- Required work: Gather each line of the records where "post" appears.

---

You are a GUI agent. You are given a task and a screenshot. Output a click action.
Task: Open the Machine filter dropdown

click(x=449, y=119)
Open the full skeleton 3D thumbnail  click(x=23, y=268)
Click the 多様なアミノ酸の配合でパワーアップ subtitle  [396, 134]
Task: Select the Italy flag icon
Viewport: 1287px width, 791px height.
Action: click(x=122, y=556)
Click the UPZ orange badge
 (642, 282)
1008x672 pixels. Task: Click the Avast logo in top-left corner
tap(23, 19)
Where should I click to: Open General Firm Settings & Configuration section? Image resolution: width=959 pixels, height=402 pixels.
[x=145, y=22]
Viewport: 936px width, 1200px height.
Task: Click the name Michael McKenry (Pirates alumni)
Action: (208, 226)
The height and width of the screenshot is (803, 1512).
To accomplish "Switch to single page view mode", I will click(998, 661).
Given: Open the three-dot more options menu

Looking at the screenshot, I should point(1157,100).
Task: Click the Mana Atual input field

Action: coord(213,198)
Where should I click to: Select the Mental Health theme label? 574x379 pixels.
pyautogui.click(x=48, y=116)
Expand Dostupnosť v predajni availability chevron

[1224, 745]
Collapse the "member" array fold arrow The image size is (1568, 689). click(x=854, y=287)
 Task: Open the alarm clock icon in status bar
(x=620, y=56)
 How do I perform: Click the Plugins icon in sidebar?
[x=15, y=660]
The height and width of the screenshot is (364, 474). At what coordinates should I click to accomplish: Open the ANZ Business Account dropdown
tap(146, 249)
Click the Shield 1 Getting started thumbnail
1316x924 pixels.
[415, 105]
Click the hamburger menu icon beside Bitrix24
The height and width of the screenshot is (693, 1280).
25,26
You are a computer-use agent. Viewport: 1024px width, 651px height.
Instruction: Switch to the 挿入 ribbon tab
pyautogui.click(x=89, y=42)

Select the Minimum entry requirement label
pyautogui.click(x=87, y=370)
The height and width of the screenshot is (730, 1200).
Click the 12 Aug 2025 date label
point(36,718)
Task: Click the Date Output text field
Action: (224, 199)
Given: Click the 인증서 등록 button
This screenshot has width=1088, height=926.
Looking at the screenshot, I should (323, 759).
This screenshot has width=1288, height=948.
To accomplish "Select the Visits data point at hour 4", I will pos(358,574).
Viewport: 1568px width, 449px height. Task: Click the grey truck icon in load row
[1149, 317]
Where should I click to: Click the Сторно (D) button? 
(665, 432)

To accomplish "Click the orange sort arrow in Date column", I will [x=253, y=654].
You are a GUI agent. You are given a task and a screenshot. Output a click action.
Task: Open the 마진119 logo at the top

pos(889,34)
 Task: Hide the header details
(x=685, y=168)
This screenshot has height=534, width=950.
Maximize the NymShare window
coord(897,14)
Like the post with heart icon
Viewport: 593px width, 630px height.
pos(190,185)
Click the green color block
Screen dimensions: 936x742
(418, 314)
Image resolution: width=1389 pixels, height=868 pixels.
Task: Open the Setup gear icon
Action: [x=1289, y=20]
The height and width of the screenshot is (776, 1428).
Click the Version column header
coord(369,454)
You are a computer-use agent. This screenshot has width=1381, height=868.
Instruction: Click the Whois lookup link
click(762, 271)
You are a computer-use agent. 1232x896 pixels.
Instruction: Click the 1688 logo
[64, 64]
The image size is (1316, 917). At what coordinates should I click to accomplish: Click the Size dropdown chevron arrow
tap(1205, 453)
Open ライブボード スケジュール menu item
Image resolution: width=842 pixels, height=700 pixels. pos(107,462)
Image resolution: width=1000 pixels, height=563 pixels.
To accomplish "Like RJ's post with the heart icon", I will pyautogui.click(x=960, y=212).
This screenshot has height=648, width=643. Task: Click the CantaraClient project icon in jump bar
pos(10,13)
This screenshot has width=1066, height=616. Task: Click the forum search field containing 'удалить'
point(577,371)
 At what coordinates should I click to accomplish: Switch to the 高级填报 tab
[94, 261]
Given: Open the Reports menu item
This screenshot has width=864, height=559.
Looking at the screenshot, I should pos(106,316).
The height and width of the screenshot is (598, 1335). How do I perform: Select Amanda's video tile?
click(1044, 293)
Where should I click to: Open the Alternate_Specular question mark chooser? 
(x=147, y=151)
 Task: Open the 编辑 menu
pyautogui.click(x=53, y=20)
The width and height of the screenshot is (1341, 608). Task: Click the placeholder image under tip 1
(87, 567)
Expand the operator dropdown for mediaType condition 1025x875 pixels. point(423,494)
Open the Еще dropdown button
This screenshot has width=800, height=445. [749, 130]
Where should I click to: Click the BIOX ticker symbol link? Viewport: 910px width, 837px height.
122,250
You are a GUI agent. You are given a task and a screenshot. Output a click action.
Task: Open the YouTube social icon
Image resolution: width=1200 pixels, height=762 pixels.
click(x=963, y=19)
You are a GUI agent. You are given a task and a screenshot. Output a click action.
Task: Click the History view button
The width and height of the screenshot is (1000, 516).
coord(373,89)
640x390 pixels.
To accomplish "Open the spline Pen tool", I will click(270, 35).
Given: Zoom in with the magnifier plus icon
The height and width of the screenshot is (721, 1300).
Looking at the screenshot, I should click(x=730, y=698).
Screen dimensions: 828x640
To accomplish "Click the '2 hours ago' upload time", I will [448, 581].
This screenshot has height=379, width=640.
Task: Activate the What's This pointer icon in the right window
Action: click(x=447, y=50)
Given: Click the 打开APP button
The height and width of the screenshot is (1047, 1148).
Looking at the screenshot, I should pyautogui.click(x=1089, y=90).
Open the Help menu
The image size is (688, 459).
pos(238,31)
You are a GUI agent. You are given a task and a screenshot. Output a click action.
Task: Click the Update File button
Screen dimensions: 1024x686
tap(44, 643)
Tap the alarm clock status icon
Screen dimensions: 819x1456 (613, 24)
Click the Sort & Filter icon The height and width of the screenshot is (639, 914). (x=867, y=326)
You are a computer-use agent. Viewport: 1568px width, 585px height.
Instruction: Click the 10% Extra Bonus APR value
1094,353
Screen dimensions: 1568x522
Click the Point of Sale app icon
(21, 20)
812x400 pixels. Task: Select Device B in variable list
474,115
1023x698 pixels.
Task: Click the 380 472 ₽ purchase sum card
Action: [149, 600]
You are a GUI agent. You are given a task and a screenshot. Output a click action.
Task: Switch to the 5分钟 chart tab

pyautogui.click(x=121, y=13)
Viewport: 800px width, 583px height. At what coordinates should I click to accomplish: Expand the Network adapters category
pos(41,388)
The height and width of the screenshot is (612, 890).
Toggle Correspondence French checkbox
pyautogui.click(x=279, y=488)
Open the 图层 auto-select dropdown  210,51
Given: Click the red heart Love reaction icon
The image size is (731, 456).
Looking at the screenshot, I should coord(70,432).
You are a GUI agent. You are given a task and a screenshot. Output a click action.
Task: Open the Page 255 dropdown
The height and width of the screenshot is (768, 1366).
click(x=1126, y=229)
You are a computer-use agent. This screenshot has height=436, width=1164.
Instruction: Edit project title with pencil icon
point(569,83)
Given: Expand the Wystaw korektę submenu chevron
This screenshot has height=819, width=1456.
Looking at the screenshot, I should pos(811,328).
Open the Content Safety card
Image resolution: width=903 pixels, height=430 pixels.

---

- Task output:
Like the post with heart icon
To accomplish "Like RJ's post with the heart icon", I will pyautogui.click(x=960, y=212).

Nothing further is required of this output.